Teens auf Twitter I: Seit einiger Zeit liest man immer wieder davon, dass Jugendliche nicht twittern würden. Davon bin ich an für sich aufgrund meiner Twitter-Erfahrung ebenfalls ausgegangen. Nun wurden auf Techcrunch die Ergebnisse einer Studie zu diesem Thema vorgestellt, warum dem so ist. Es scheint, als hätten die Jugendlichen für sich interessantere Alternativen und fänden es einfach nicht spannend genug, was Twitter an Möglichkeiten bietet. Stattdessen nutzen sie lieber die Statusupdates auf Plattformen wie Facebook und MySpace.
Teens auf Twitter II: Auch Barry Hurd von 123 Social Media hat sich mit dem angeblichen Mangel von jugendlichen Twitterati befasst und dazu Googles Statistik-Daten ausgewertet, mit der Konkurrenz verglichen (s. Grafik) und sich noch ein paar Gedanken über Messverfahren im Netz gemacht.

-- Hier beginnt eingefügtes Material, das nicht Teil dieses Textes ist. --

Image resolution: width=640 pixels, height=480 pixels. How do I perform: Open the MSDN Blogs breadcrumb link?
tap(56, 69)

Twitter III: Als passender Kontrast dazu dient die Zahl einer anderen Umfrage, laut der 80 Prozent der Befragten Twitter aus geschäftlichen Gründen nutzen. Vielleicht geht es den Jugendlichen auf Twitter einfach viel zu ernst zu. Auf der anderen Seite bedeutet dies natürlich, dass Sie den Zwitscherdienst ideal zum 140 Zeichen Branding einsetzen können.
Steinmeier abgeschlagen: Auf Politik und Kommunikation kann man mit Hilfe des sogenannten "Kandidatenchecks" die Webpräsenz der Direktkandidaten der Bundestagswahl sehr leicht untersuchen. Dazu ermittelt das Tool die individuellen Trefferzahlen auf unterschiedlichen Diensten und gewichtet diese nach Aktualität. Wie der Screenshot zeigt ist ausgerechnet bei Google SPD-Kanzlerkandidat Steinmeier nicht unter den Top 3. Ein schlechtes Omen? Vielleicht. Doch zumindest an seiner Online-Reputation kann der Politiker noch einiges tun.

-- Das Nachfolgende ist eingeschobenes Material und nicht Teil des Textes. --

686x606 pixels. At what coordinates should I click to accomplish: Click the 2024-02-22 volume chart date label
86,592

Social Media Wahlkampf: Einen guten Überblick über die Social Media Aktivitäten der Parteien und einzelner Kandidaten kann man sich mit Hilfe von Wahl.de verschaffen. Egal ob eine Sammlung von Tweets aller Kandidaten mit Twitteraccount oder diverse Statistiken – von wichtigen Themen bis zu den Einflussreichsten Personen – hier wird der Wahlkampf im Social Web sehr schön abgebildet. Sie dürfen übrigens gerne vor ihrem ersten Besuch raten, welche Partei hier die Nase vorn hat.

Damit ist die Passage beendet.